_PROMPT_
Copy exactly the stretch of data below from the line with "Click the channel list scrollbar" through the line with "Open the pachterlab", including both of those lines.

_DATA_
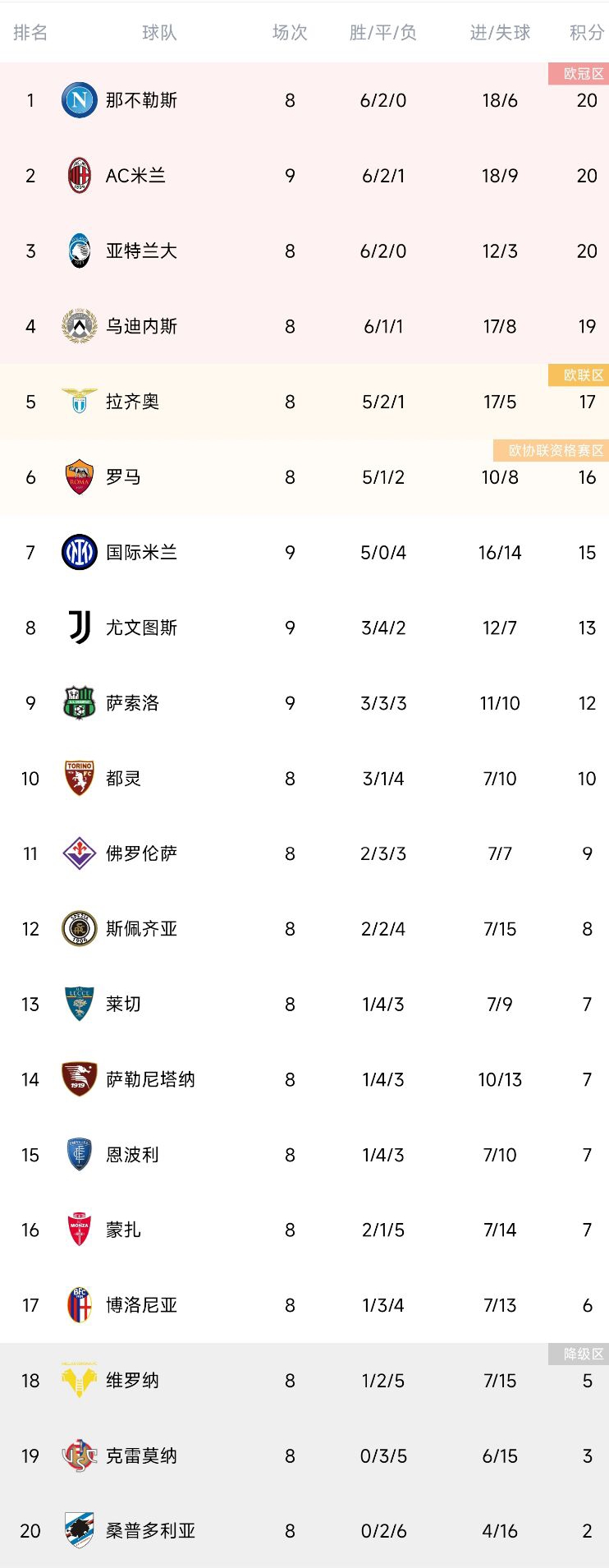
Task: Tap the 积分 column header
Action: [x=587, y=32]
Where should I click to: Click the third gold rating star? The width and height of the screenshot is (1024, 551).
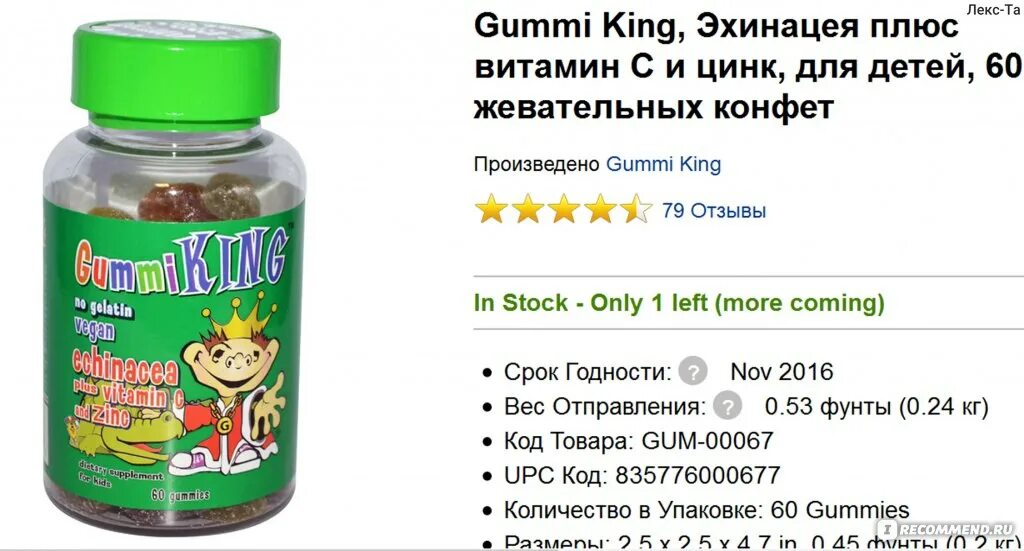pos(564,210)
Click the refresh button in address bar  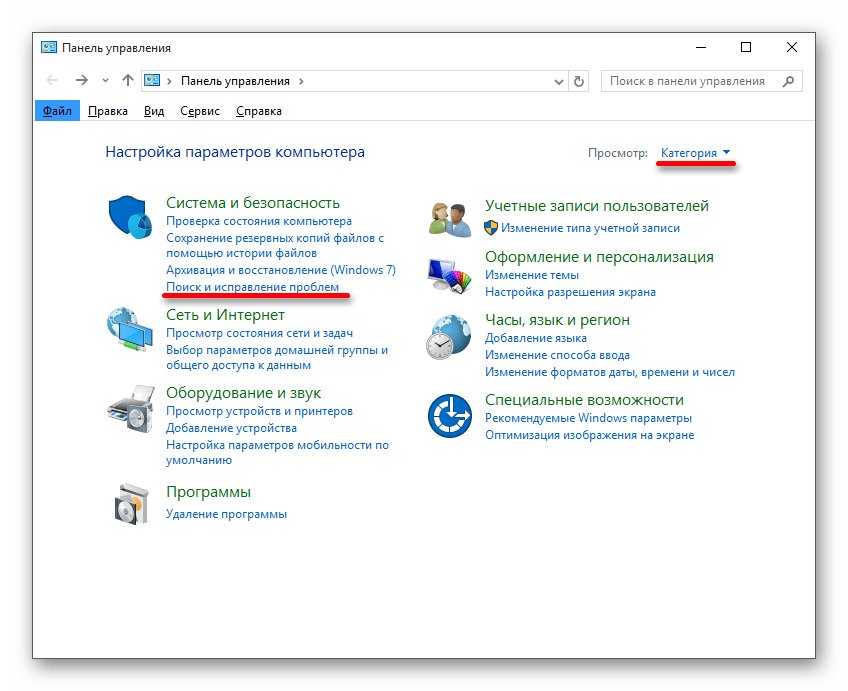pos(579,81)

...

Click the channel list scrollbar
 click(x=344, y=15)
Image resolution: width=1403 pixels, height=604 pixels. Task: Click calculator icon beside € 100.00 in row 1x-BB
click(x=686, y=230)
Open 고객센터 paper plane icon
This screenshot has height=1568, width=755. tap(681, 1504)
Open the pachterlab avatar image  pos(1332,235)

_COMPLETED TASK_
Click the channel list scrollbar
 click(x=344, y=15)
Image resolution: width=1403 pixels, height=604 pixels. Task: Click calculator icon beside € 100.00 in row 1x-BB
click(x=686, y=230)
Open 고객센터 paper plane icon
This screenshot has height=1568, width=755. tap(681, 1504)
Open the pachterlab avatar image  pos(1332,235)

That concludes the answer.